Was ist dir wichtig bei der Begleitung eines Mentees?
Die Chemie zwischen Mentor und Mentee muss stimmen, nur dann kann eine Begleitung erfolgreich sein. Bereits das erste Treffen bringt Klarheit darüber, ob diese passt. Zuzuhören ist das A und O für mich. Daraus kann ich die richtigen Fragen ableiten und den Betroffenen Zeit zur Selbstreflexion lassen. Es ist wichtig, positive Aspekte zu sammeln, um das Selbstvertrauen der jungen Menschen aufzubauen. Ausserdem möchten sie ernst genommen werden und ich muss mir genügend Zeit für sie einplanen. Jeder Mensch ist anders und reagiert auf seine Art, das trifft auch auf die Mentees zu. Daher ist entscheidend, bei der Tätigkeit als Mentor die Persönlichkeit des Gegenübers zu berücksichtigen. Dennoch darf der Mentor zwischendurch ruhig etwas proaktiv sein und den Mentee zum eigenständigen Handeln auffordern.
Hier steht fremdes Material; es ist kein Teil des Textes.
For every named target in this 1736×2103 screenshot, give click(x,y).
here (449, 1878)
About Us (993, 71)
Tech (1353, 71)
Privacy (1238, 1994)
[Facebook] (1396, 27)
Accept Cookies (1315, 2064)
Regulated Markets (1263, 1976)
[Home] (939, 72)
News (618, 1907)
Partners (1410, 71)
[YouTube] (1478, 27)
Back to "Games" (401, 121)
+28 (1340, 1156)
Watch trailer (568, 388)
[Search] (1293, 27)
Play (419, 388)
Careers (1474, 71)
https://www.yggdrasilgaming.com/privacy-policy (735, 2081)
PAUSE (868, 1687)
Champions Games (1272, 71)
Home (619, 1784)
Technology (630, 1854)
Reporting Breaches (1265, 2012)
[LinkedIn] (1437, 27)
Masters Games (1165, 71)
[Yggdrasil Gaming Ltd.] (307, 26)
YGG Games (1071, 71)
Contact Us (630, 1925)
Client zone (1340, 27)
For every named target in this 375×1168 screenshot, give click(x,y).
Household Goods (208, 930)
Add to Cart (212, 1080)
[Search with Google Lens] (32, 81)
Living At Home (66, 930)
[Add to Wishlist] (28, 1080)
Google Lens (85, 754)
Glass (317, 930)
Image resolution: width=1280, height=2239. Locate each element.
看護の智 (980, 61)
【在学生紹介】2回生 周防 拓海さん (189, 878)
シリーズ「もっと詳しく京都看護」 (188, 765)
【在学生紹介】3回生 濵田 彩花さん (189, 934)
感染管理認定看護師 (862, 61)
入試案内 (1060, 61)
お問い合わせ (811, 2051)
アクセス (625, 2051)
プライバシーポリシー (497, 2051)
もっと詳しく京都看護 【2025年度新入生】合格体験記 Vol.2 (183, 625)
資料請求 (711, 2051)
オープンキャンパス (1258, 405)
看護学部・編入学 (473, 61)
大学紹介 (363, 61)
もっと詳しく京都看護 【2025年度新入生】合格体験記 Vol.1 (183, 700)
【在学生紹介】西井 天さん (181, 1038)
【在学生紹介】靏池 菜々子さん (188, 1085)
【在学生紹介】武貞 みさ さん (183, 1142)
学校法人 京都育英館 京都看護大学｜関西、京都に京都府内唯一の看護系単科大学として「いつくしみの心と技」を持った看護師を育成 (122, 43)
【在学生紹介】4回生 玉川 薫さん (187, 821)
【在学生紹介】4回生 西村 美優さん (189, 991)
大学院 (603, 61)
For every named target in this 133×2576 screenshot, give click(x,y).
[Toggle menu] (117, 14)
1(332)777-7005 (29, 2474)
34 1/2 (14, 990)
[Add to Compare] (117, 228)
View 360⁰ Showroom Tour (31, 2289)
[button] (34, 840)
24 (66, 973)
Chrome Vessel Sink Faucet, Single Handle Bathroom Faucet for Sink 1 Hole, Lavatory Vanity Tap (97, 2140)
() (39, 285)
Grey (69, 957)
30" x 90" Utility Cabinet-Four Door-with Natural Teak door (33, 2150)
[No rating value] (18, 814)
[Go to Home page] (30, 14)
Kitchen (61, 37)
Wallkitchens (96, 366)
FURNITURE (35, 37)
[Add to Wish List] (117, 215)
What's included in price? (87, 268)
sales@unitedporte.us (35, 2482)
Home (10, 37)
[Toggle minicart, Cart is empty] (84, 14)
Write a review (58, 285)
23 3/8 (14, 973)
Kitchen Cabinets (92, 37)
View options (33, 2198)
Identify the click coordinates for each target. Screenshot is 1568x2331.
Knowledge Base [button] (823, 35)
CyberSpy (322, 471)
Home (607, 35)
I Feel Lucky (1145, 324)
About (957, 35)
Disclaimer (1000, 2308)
Womit unterstützt dich das Projekt Job Caddie in deiner Tätigkeit als Mentor?
Es werden Supervisionen angeboten, die einen spannenden Austausch mit anderen Mentoren ermöglichen und ein gutes Übungsfeld für den Umgang mit Konflikten bieten. Zudem erhalte ich dort wichtige Inputs im Umgang mit jungen Menschen, die mir auch im Berufs- und Privatleben nützlich sind. Ausserdem werde ich bei Fragen auch jederzeit von der Job Caddie Projektleiterin unterstützt.

Welchen persönlichen Nutzen ziehst du aus deiner freiwilligen Tätigkeit als Mentor?
Der Weg der jungen Menschen bei Job Caddie verläuft selten ganz ohne Hürden. Das holt mich dann und wann wieder ein Stück auf den Boden zurück. Von den Erfahrungen als Mentor profitiere ich sowohl bei der Bewältigung von beruflichen wie auch privaten Herausforderungen. Wichtig ist meiner Meinung nach, dass ich als Mentor ohne Erwartungshaltung in ein solches Engagement einsteige. Die Freude über den erfolgreichen Abschluss eines Mentorats sehe ich als meinen Lohn – die Dankbarkeit eines Mentees setzt dem höchstens noch die Krone auf.